When the code is structured in the right way, everyone can deliver features very fast, programmers don’t produce many bugs, and the ones they produce are isolated and don’t break multiple parts of the system.

We can distinguish between good and poor software architecture by comparing two crucial characteristics of code: cohesion and coupling.

In this article, I am going to discuss high cohesion. I will also show you some heuristics you can use to determine whether you reached the optimal cohesion of your software.

What is cohesion?

The Cambridge online English dictionary defines “cohesion” as “(of objects) the state of sticking together, or (of people) being in close agreement and working well together.”

How does it apply to software?

A highly cohesive software is code that serves only one purpose and minimalizes noise. That rule applies to pieces of code of any size (packages, modules, files, classes, functions, etc.).

Such a design allows us to construct a program as a sum of smaller programs that implement only one feature (business, technical, or whatever). Moreover, a highly cohesive code does not contain anything that is not related to the functionality it implements.

How to write a highly cohesive code?

Here is a list of things you should avoid if you don’t want to destroy your carefully crafted software architecture.

Shared code

Let’s look at the definition again. Does it mean that we can have a util module in our code? Anything that is called “common,” “shared,” “util,” or “global” is, by definition, not highly cohesive.

I have an extreme opinion about util modules. I think that you must never create them. It is way better to create a specialized module that contains only one method than to spoil your code with a “util.” I recommend thinking of “util” as a massive pile of garbage.

Everyone who cooks has that one “util” drawer in the kitchen. The one where you keep everything that did not fit anywhere else. Is it useful? Can you quickly find what you need? Sure, we have to keep that stuff somewhere, and there is no space in the kitchen to keep it separately. Fortunately, that is not a problem in code.

Organizing code by technical layers

Can we create a module that contains all controller or repository classes? At first glance, such things seem to support a single technical aspect (feature), so everything is fine.

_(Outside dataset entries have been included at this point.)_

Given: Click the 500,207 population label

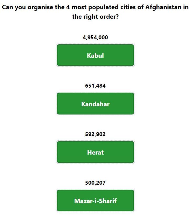Looking at the screenshot, I should click(95, 183).
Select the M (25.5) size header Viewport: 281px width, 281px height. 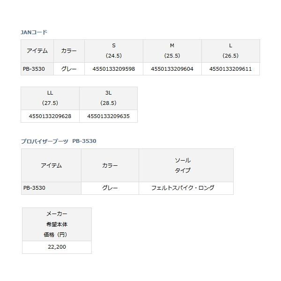172,51
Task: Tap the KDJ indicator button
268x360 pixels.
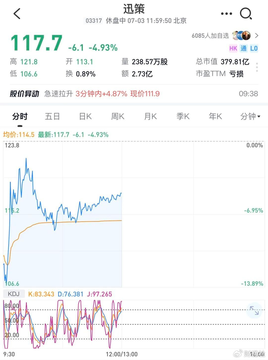Action: click(x=14, y=294)
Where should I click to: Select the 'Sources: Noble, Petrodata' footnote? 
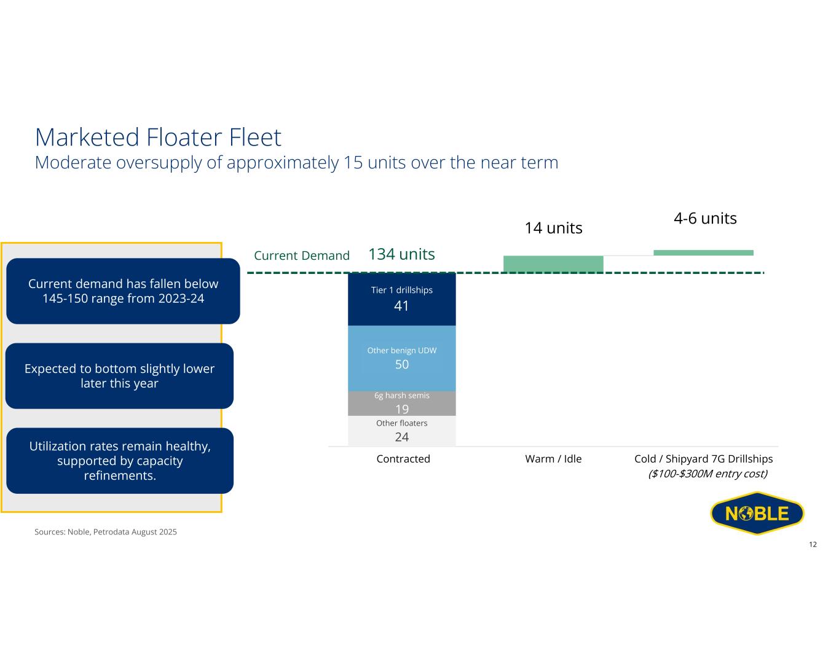pos(106,532)
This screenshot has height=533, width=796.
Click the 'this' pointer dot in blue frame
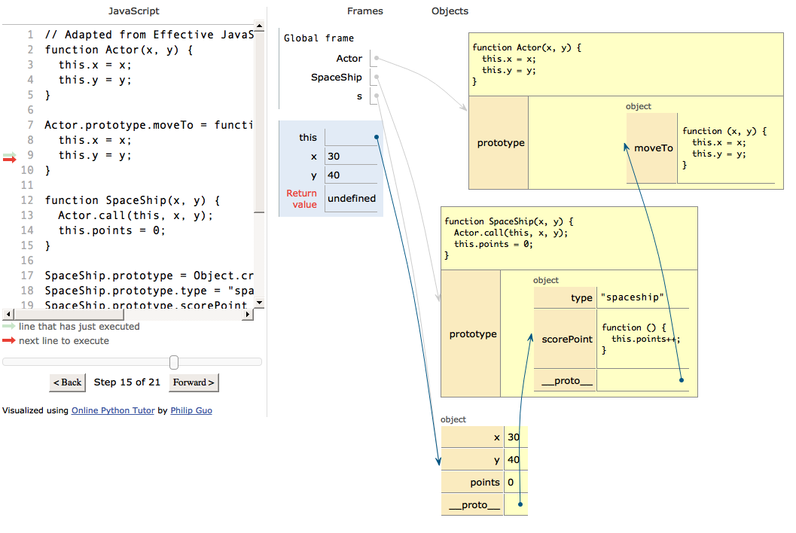pyautogui.click(x=377, y=137)
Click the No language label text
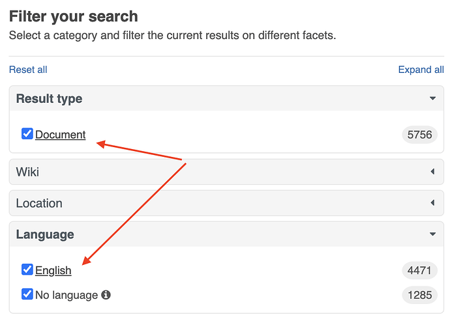 click(x=67, y=295)

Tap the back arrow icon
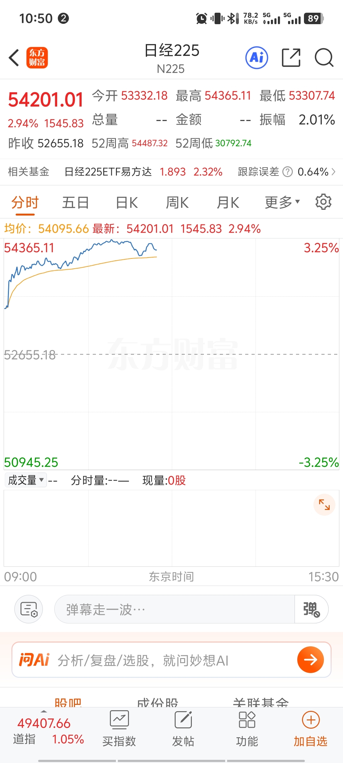14,58
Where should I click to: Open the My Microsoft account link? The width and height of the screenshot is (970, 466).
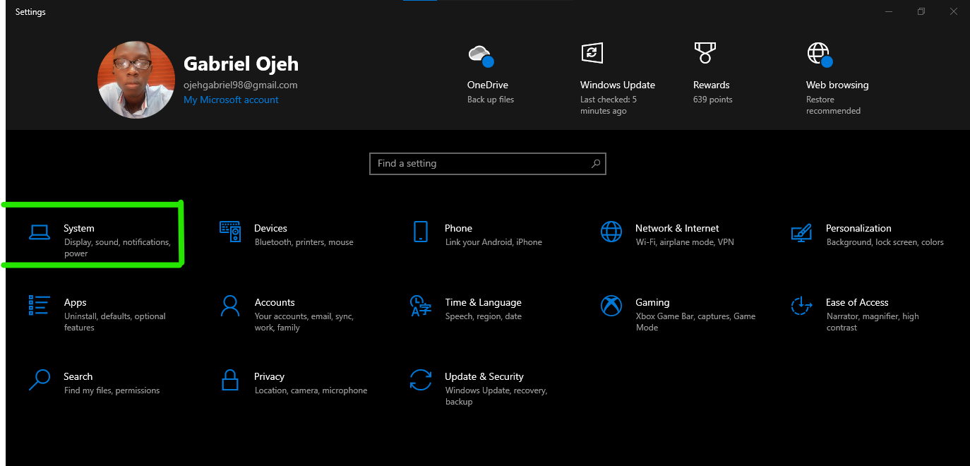click(231, 100)
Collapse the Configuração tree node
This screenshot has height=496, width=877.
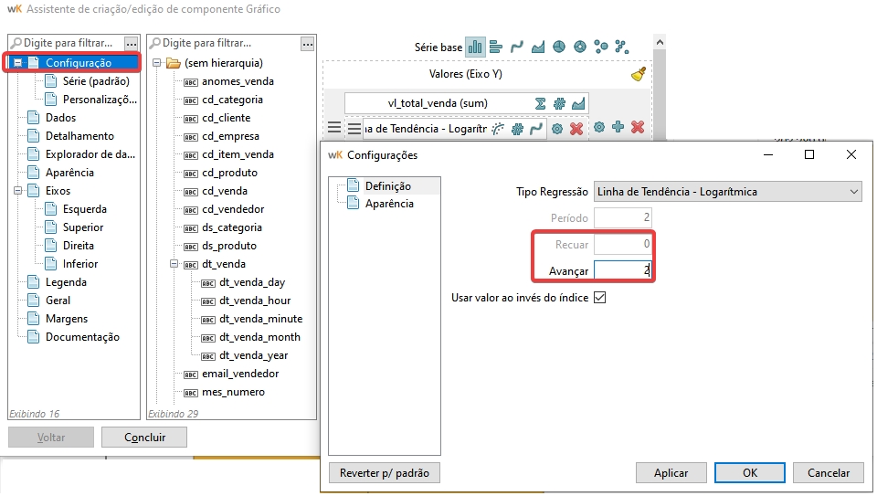click(x=18, y=63)
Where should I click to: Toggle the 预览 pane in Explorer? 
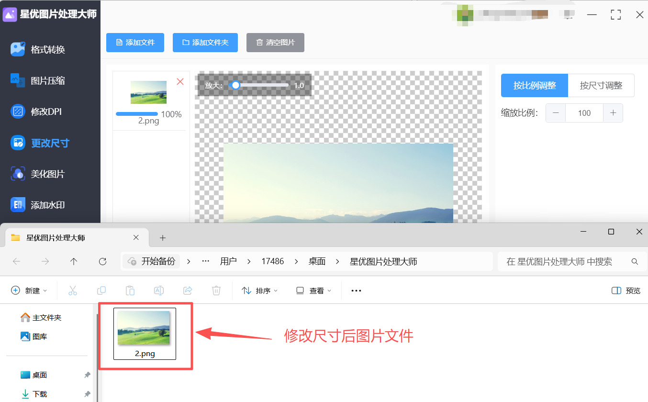(625, 290)
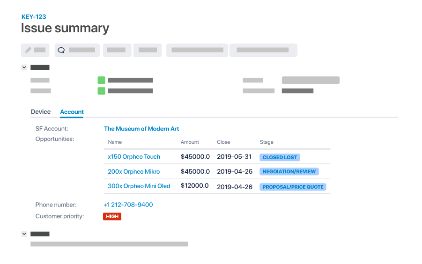Collapse the top details section chevron
Viewport: 422px width, 264px height.
(x=24, y=67)
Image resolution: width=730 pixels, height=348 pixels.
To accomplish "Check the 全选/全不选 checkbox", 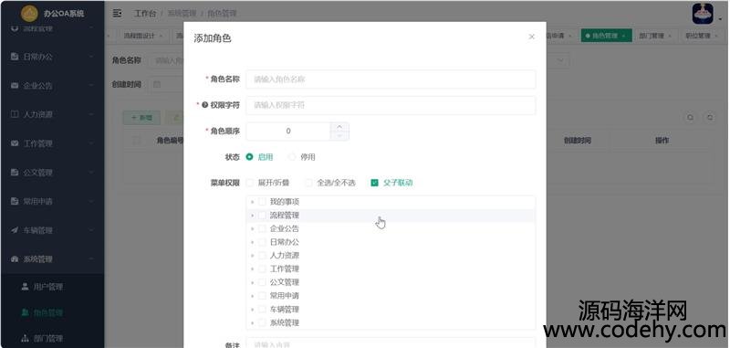I will (308, 183).
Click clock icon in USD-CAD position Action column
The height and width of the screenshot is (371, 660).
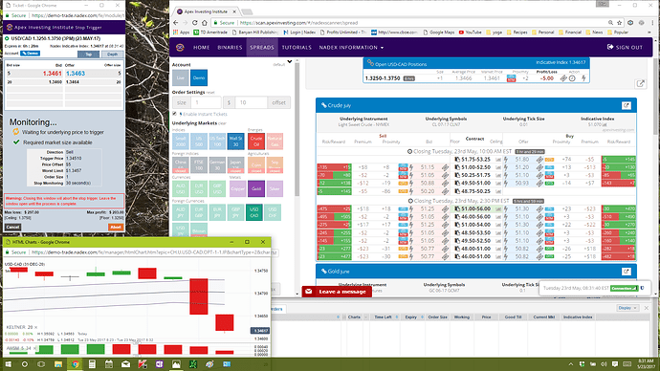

However, when you look deeper into the code, the controllers quickly start supporting multiple business features.

It gets even worse when we call something a Service. How often do we see an UserService that has everything? It registers new users, changes passwords, reset passwords, updates the user’s profile, sends notifications to the user, sometimes it even makes reports.

What is the biggest problem? We quickly end up with a large file with dozens of methods that seem to be related to each other only because all of them get the userId as one of their parameters.

Where is the code that changes passwords? It is somewhere in the UserService. Why do we have the newsletter provider as one of the dependencies? There is one method that updates the newsletter subscription status.

Statuses

Do you have a status field in your objects that switches between multiple branches in a long chain of if/else statements? If yes, I am going to risk stating that you are trying to support numerous features by the same piece of code.

I am not saying that using statuses is wrong. What I am saying is that replacing a rich domain model with a simple “status” field leads to unmaintainable code.

Lack of language skills

Speaking of the rich domain model, can you create it if you don’t know the language used by the domain experts? If you are implementing features for an online shop, and the only English word you know is “order,” you will have to model everything using statuses.

Things like “sales proposal,” “offer,” “withdrawn offer,” “processed payment,” “delivered order” will not magically appear in the codebase if the developers don’t know that such words exist.

Try not to overkill it

There is a risk that if you are supposed to write a CRUD application, you may try to build a complex architecture just because you think you should do it or because you are tired of writing boring software. However, if you remember that cohesion is all about minimizing the noise, it should be evident that the goal is to create a minimal amount of code that does the job.